Social and political instability has gone global. This year alone, masses of people have poured into the real and virtual streets: the Arab Spring; riots in London; Israel's middle-class protests against high housing prices and an inflationary squeeze on living standards; protesting Chilean students; the destruction in Germany of the expensive cars of "fat cats"; India's movement against corruption; mounting unhappiness with corruption and inequality in China; and now the Occupy Wall Street movement in New York and across the United States.

While these protests have no unified theme, they express in different ways the serious concerns of the world's working and middle classes about their prospects in the face of the growing concentration of power among economic, financial, and political elites. There is high unemployment and underemployment in advanced and emerging economies. There is resentment against corruption, including legalized forms like lobbying. Young people have inadequate skills and education to compete in a globalized world. And income and wealth inequality is sharply rising in advanced and fast-growing emerging-market economies.

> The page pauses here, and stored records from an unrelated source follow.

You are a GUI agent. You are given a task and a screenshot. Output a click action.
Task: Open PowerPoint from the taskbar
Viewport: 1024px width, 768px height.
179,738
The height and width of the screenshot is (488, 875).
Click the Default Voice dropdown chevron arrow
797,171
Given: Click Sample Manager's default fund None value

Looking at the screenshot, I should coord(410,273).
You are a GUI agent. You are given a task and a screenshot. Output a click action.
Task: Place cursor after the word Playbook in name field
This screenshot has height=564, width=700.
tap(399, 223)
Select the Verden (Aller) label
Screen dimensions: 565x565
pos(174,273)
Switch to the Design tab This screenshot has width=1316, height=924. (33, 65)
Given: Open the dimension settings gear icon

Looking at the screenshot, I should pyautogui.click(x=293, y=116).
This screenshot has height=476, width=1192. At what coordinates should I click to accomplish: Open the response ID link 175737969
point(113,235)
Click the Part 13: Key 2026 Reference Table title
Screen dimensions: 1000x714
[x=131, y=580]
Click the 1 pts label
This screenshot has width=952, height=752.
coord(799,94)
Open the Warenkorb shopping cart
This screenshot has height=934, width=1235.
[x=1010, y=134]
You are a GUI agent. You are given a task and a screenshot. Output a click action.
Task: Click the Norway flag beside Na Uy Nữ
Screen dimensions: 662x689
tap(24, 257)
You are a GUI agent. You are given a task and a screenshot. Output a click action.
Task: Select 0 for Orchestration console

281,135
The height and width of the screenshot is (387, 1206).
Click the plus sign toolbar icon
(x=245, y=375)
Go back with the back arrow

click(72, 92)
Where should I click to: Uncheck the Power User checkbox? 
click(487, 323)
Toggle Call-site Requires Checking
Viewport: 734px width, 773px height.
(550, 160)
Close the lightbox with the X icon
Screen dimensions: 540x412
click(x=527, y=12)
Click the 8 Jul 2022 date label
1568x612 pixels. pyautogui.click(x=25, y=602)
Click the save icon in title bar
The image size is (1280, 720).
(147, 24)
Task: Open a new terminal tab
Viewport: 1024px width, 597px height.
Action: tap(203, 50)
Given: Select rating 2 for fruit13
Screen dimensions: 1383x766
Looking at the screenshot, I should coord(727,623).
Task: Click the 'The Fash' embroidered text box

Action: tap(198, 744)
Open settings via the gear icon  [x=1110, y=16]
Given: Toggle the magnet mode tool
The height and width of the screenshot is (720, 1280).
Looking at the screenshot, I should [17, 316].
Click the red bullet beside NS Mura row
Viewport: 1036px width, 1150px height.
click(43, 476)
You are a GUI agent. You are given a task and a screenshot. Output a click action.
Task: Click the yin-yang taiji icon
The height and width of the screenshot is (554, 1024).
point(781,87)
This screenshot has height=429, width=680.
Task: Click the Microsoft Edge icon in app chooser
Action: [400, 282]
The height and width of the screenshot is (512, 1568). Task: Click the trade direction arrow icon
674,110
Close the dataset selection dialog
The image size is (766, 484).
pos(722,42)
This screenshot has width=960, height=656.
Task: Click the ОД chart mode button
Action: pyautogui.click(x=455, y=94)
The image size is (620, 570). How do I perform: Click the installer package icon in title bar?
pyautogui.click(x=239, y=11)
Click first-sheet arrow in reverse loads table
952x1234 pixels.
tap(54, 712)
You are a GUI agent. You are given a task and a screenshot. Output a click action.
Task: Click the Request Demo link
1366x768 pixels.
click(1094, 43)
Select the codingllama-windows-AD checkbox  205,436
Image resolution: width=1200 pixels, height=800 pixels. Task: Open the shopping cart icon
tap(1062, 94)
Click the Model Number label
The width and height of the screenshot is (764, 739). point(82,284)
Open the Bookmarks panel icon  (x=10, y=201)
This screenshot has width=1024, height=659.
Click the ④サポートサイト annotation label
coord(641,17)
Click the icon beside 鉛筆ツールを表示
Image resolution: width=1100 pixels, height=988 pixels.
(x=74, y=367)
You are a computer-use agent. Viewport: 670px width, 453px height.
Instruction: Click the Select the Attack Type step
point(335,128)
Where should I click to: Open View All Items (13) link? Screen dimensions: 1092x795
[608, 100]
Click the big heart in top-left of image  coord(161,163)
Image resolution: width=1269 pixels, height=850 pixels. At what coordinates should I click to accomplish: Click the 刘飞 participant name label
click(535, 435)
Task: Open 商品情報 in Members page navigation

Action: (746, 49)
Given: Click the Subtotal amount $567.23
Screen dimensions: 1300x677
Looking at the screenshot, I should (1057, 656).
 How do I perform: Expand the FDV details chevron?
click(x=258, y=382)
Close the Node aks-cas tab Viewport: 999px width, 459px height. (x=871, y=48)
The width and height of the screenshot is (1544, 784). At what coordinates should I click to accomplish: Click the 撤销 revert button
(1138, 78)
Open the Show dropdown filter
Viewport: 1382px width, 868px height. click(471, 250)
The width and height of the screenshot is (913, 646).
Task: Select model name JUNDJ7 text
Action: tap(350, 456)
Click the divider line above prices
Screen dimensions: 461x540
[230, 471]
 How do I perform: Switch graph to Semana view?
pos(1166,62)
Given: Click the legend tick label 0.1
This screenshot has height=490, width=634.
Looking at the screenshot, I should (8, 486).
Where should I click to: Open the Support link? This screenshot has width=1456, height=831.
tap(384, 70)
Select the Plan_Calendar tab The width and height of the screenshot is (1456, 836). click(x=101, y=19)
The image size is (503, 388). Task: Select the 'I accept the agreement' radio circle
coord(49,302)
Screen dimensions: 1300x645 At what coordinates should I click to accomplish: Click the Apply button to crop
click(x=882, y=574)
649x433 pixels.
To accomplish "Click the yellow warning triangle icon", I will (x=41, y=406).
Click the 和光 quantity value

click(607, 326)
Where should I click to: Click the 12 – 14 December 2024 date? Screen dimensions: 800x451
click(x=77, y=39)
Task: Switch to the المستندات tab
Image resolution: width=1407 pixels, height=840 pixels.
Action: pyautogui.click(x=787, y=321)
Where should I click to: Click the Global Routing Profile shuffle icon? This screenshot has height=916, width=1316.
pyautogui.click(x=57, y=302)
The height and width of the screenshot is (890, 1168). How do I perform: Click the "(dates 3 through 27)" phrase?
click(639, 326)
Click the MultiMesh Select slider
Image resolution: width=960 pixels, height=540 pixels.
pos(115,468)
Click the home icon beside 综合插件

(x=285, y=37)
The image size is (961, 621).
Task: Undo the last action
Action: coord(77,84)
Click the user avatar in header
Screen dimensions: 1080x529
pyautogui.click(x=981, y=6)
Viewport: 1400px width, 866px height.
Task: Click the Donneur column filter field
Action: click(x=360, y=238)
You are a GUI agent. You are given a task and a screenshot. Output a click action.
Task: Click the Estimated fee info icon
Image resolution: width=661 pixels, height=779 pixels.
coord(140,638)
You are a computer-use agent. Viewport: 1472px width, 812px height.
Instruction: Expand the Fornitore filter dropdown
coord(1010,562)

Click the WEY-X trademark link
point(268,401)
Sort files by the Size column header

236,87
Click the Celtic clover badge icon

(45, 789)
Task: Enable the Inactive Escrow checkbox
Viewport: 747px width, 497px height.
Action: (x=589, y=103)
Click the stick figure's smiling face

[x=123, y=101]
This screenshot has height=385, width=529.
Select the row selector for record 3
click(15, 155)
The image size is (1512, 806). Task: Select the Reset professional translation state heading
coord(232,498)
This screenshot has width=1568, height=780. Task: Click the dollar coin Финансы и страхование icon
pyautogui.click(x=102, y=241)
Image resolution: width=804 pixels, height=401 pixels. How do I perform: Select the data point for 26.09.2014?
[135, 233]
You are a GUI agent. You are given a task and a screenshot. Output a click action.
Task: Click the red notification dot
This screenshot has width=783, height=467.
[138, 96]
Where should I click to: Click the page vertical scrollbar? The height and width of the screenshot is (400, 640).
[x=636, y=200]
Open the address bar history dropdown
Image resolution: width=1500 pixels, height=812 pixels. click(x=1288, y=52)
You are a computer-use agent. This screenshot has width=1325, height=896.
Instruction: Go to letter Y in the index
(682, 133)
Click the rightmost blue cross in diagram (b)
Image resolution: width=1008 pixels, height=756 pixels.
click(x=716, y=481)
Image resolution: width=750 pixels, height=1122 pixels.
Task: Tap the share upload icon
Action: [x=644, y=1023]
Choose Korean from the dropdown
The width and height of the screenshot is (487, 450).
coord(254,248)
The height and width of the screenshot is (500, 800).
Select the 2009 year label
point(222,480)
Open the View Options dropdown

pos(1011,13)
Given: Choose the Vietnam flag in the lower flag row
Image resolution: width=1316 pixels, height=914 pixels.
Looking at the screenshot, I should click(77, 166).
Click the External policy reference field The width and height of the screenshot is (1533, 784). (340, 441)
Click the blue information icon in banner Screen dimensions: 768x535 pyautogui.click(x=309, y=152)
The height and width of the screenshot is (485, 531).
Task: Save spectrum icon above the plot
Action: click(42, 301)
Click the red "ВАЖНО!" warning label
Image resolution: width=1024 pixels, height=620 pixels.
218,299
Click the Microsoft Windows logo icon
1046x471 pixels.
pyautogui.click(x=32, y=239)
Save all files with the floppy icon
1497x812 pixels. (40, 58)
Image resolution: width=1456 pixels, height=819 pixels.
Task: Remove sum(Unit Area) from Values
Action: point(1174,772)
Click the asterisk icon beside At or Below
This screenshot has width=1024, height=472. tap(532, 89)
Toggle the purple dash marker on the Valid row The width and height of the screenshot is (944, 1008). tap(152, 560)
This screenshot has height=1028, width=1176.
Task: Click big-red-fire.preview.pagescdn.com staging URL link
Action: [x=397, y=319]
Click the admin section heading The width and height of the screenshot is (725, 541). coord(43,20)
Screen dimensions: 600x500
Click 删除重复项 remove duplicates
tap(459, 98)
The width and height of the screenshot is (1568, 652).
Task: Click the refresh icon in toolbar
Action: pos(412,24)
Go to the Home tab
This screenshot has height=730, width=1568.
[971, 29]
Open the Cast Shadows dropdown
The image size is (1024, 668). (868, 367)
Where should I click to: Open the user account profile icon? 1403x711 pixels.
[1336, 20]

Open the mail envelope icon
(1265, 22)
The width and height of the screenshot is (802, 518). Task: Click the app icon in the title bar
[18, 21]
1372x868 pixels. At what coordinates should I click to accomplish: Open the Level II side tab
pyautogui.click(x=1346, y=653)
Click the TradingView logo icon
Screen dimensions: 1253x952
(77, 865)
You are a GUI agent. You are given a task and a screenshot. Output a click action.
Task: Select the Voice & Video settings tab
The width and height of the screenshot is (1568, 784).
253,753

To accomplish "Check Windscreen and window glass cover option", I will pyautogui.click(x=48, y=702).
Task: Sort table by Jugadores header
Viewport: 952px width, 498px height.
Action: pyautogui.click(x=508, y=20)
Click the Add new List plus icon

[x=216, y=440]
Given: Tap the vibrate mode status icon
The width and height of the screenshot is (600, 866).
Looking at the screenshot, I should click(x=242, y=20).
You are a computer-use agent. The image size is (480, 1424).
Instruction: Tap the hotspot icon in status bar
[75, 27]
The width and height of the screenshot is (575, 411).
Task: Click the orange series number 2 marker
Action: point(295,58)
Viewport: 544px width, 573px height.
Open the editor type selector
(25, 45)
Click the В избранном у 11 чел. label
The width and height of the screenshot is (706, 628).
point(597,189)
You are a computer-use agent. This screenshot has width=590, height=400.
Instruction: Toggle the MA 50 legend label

This malaise cannot be reduced to one factor. For example, the rise in inequality has many causes. Some 2.3 billion Chinese and Indians are now in the global labor force, reducing the jobs and wages of unskilled blue-collar and off-shorable white-collar workers in advanced economies. Skill-biased technological change, winner-take-all effects, and less progressive taxation all have an impact.

The increase in private- and public-sector leverage, and the related asset and credit bubbles, are partly the result ...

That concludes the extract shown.